I was speeding down the road, trying to clear my head of the events of the last few hours.

The fact Leah would force her way into a human’s mind was, mind boggling. The fact she succeeded was even scarier. I love her, I really do. But some of the things she’s able to do is nerve-wracking.

I know she’s a White Wolf. I know she’s special. I also know I’m currently terrified of my mate.

My father mentioned after Leah was kidnapped that she was capable of reaching out and controlling any wolf she wanted to. I haven’t seen her do it yet, but it doesn’t mean she can’t. Or hasn’t.

Man! What am I thinking! She escaped from being imprisoned her entire life, got hit by my car, was kidnapped, found her siblings, and is now pregnant. When has she had time to control anyone? She barely has time to rest anymore. The only time she does is when I ask—more like beg.

Deciding I didn’t want to be alone with my thoughts, I flipped on the radio. I didn’t pay attention to what was playing. I only needed it for the noise.

Finally tuning in to the fact I was listening to soft rock, I scrunched my face in disgust, quickly changing the station. As something a little more contemporary came on, a car in the other lane swerved in front of me, then back into their lane, and nearly into a ditch.

I slammed on the breaks. I was going to do a U-turn, find out if the driver was okay, when the car peeled out and took off.

What the fuck was that about?

I was going to ignore the incident, but something told me to follow the car anyway. Not having anything better to do, besides stew in my own thoughts, I took off after the car. Making sure to stay a good distance behind, so as not to be noticed.

The car eventually, skidded to a stop in front of Kayla and Cameron’s house.

What the…?

It became clear to me who was driving when Alexander jumped from the car and ran to the house. What wasn’t clear, was why he kicked in the font door.

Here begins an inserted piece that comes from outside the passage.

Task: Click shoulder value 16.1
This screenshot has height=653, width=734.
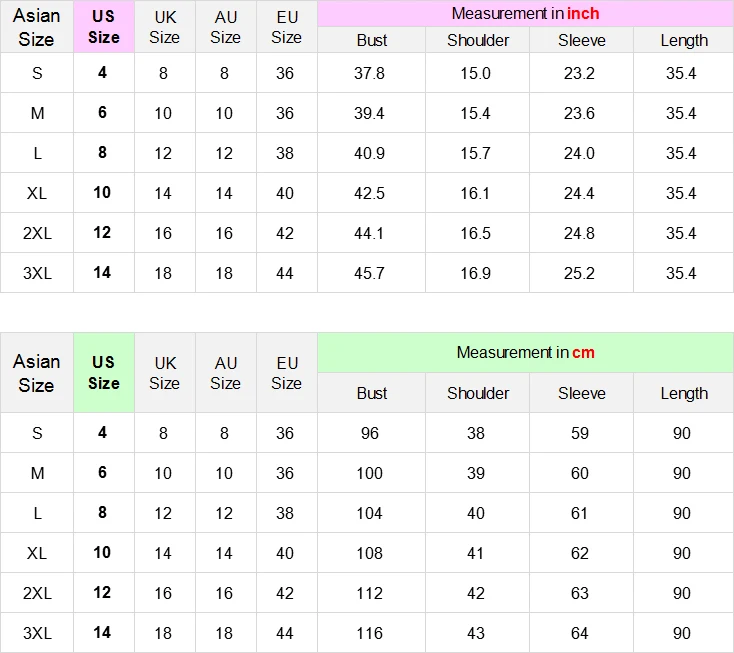Action: [x=476, y=193]
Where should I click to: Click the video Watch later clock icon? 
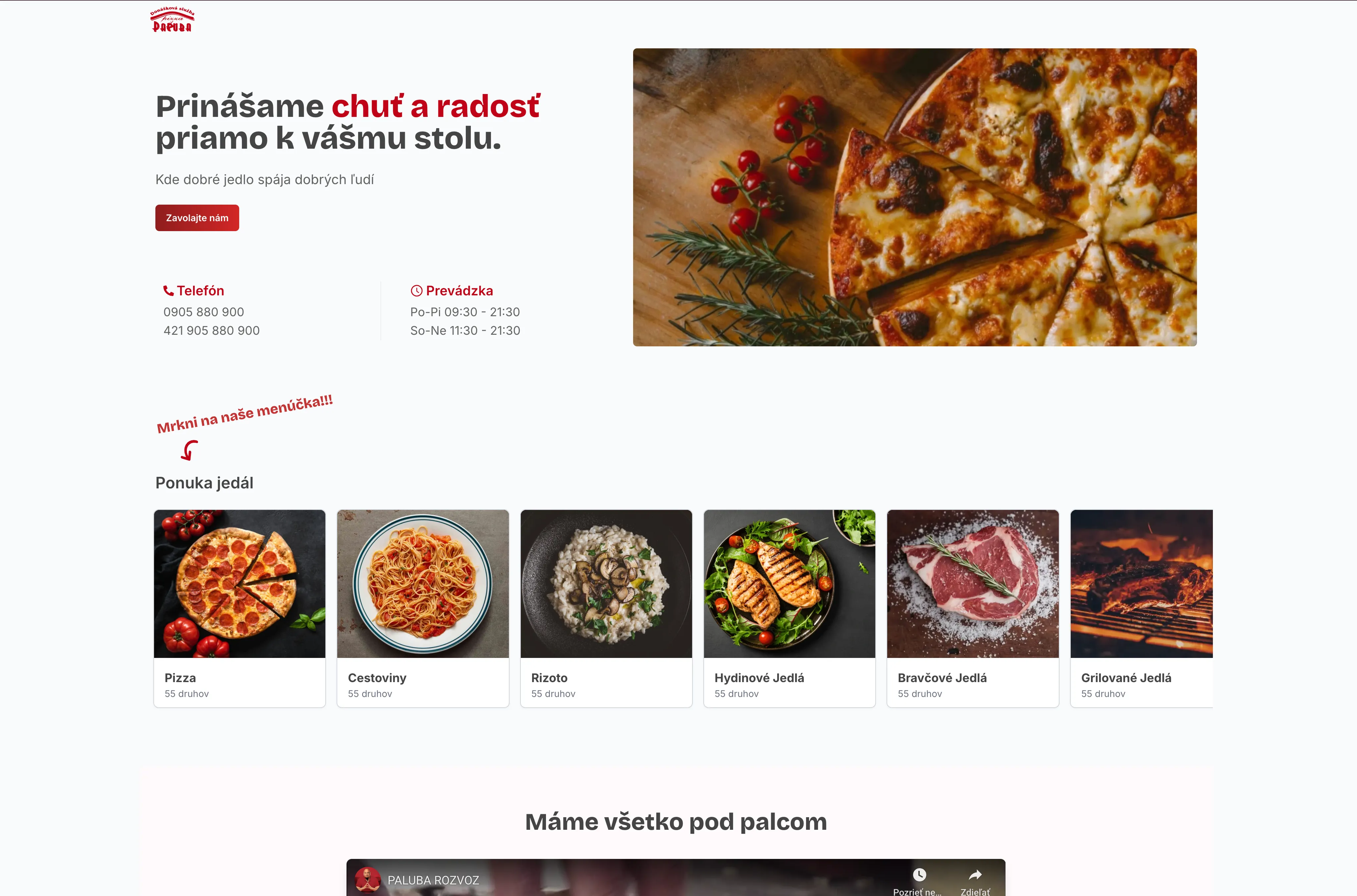coord(919,874)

Taking my time, I drove around the block and ended up parking behind a dark colored van down the street. Alexander had blocked the drive, so there was nowhere else for me to park.

Walking slowly to the house, I kept my senses open, in case there was a threat. I wasn’t too worried. Leah would have tried to reach me through the mind link if something was wrong. I’m going to chalk this up to Alexander being an uptight-ass, unless something really is wrong.

Stepping over the rubble of the front door, I stood in the living room.

Kayla came in from the back with a naked Quinn in her arms, talking to him softly. Shortly after Cameron came in. He took one look at me, then the door on the floor, and sighed.

Rubbing his face with his hands, he gave me a questioning look. “Did you help Alexander break the door or did you just come in?”

I chuckled at his obvious displeasure about the door. “I saw him break it, and just came in to see what was going on.” I looked at the splinters all over the floor. Lexy-boy did a number on the thing. It was broken down the middle. The handle was sheared clean off, and even the molding was pulled off the doorway. “Need any help fixing this thing?” I asked, trying not to let the humor show through.

Obviously, I didn’t do a good job, as Cameron shot me a mock glare. Relaxing his shoulders, he looked around the room before looking at me again, “Yeah, I could use the help. I’ll get the vacuum, if you can get the door and large pieces picked up and thrown out.” He shook his head, “I don’t know how Kayla hasn’t blown a gasket yet. She gets pissed if I eat over the sink. But Lex breaks the damn door and she ignores it.”

I laughed out loud at his sense of injustice in this situation. You couldn’t help but to laugh at him. He looked like a puppy who just had his favorite chew toy taken away.

My laughter stopped when Leah walked in from outside.

Which begs the question, why was everyone outside with a naked toddler?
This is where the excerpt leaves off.